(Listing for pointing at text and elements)
>>>>>

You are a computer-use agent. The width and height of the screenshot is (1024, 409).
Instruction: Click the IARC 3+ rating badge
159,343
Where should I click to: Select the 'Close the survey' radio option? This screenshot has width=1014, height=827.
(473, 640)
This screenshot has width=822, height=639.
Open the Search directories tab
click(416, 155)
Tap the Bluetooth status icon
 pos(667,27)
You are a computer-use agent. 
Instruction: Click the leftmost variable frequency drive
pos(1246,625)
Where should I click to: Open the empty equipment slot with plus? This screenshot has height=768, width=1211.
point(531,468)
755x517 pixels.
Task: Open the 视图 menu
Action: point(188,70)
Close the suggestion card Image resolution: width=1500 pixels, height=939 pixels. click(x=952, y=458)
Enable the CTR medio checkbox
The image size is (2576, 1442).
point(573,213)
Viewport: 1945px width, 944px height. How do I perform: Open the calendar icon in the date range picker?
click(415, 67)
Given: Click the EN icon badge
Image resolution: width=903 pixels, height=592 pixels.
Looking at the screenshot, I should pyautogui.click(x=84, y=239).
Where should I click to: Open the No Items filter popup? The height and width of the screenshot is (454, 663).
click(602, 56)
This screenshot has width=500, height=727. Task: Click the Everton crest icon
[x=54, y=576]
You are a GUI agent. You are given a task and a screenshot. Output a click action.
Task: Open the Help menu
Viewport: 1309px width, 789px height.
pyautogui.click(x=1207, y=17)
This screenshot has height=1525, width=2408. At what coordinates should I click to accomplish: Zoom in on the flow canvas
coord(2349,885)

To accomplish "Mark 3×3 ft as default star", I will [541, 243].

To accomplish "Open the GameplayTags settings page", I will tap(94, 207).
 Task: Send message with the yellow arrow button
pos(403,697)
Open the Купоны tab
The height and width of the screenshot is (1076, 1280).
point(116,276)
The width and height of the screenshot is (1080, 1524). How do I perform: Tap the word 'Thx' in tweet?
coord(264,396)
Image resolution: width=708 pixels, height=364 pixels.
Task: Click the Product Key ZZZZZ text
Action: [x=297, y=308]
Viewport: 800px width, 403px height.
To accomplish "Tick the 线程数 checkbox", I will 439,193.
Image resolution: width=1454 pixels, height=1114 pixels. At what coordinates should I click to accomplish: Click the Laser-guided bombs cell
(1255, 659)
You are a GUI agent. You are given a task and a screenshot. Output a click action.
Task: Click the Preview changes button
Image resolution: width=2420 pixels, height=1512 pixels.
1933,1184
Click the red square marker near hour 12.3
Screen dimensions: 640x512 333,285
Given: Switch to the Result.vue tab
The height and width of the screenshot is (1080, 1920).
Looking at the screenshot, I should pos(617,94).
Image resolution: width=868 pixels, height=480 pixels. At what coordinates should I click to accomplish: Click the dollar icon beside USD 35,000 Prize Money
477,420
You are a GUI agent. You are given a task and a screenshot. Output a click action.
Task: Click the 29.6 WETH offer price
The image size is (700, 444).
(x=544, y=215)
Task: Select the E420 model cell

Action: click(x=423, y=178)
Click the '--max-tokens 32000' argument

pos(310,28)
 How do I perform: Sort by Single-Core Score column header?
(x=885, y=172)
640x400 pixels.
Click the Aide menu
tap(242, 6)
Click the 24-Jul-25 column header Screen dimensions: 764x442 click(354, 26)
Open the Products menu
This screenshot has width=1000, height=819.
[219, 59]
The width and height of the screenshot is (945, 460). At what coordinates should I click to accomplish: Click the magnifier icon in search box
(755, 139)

<<<<<

*WHAT TO PRODUCE*
Write out every line of the listing as a JSON list of strings, with one string per line and blank lines omitted.

*EXERCISE RESULT*
[
  "You are a computer-use agent. The width and height of the screenshot is (1024, 409).",
  "Instruction: Click the IARC 3+ rating badge",
  "159,343",
  "Where should I click to: Select the 'Close the survey' radio option? This screenshot has width=1014, height=827.",
  "(473, 640)",
  "This screenshot has width=822, height=639.",
  "Open the Search directories tab",
  "click(416, 155)",
  "Tap the Bluetooth status icon",
  " pos(667,27)",
  "You are a computer-use agent. ",
  "Instruction: Click the leftmost variable frequency drive",
  "pos(1246,625)",
  "Where should I click to: Open the empty equipment slot with plus? This screenshot has height=768, width=1211.",
  "point(531,468)",
  "755x517 pixels.",
  "Task: Open the 视图 menu",
  "Action: point(188,70)",
  "Close the suggestion card Image resolution: width=1500 pixels, height=939 pixels. click(x=952, y=458)",
  "Enable the CTR medio checkbox",
  "The image size is (2576, 1442).",
  "point(573,213)",
  "Viewport: 1945px width, 944px height. How do I perform: Open the calendar icon in the date range picker?",
  "click(415, 67)",
  "Given: Click the EN icon badge",
  "Image resolution: width=903 pixels, height=592 pixels.",
  "Looking at the screenshot, I should pyautogui.click(x=84, y=239).",
  "Where should I click to: Open the No Items filter popup? The height and width of the screenshot is (454, 663).",
  "click(602, 56)",
  "This screenshot has width=500, height=727. Task: Click the Everton crest icon",
  "[x=54, y=576]",
  "You are a GUI agent. You are given a task and a screenshot. Output a click action.",
  "Task: Open the Help menu",
  "Viewport: 1309px width, 789px height.",
  "pyautogui.click(x=1207, y=17)",
  "This screenshot has height=1525, width=2408. At what coordinates should I click to accomplish: Zoom in on the flow canvas",
  "coord(2349,885)",
  "To accomplish \"Mark 3×3 ft as default star\", I will [541, 243].",
  "To accomplish \"Open the GameplayTags settings page\", I will tap(94, 207).",
  " Task: Send message with the yellow arrow button",
  "pos(403,697)",
  "Open the Купоны tab",
  "The height and width of the screenshot is (1076, 1280).",
  "point(116,276)",
  "The width and height of the screenshot is (1080, 1524). How do I perform: Tap the word 'Thx' in tweet?",
  "coord(264,396)",
  "Image resolution: width=708 pixels, height=364 pixels.",
  "Task: Click the Product Key ZZZZZ text",
  "Action: [x=297, y=308]",
  "Viewport: 800px width, 403px height.",
  "To accomplish \"Tick the 线程数 checkbox\", I will 439,193.",
  "Image resolution: width=1454 pixels, height=1114 pixels. At what coordinates should I click to accomplish: Click the Laser-guided bombs cell",
  "(1255, 659)",
  "You are a GUI agent. You are given a task and a screenshot. Output a click action.",
  "Task: Click the Preview changes button",
  "Image resolution: width=2420 pixels, height=1512 pixels.",
  "1933,1184",
  "Click the red square marker near hour 12.3",
  "Screen dimensions: 640x512 333,285",
  "Given: Switch to the Result.vue tab",
  "The height and width of the screenshot is (1080, 1920).",
  "Looking at the screenshot, I should pos(617,94).",
  "Image resolution: width=868 pixels, height=480 pixels. At what coordinates should I click to accomplish: Click the dollar icon beside USD 35,000 Prize Money",
  "477,420",
  "You are a GUI agent. You are given a task and a screenshot. Output a click action.",
  "Task: Click the 29.6 WETH offer price",
  "The image size is (700, 444).",
  "(x=544, y=215)",
  "Task: Select the E420 model cell",
  "Action: click(x=423, y=178)",
  "Click the '--max-tokens 32000' argument",
  "pos(310,28)",
  " How do I perform: Sort by Single-Core Score column header?",
  "(x=885, y=172)",
  "640x400 pixels.",
  "Click the Aide menu",
  "tap(242, 6)",
  "Click the 24-Jul-25 column header Screen dimensions: 764x442 click(354, 26)",
  "Open the Products menu",
  "This screenshot has width=1000, height=819.",
  "[219, 59]",
  "The width and height of the screenshot is (945, 460). At what coordinates should I click to accomplish: Click the magnifier icon in search box",
  "(755, 139)"
]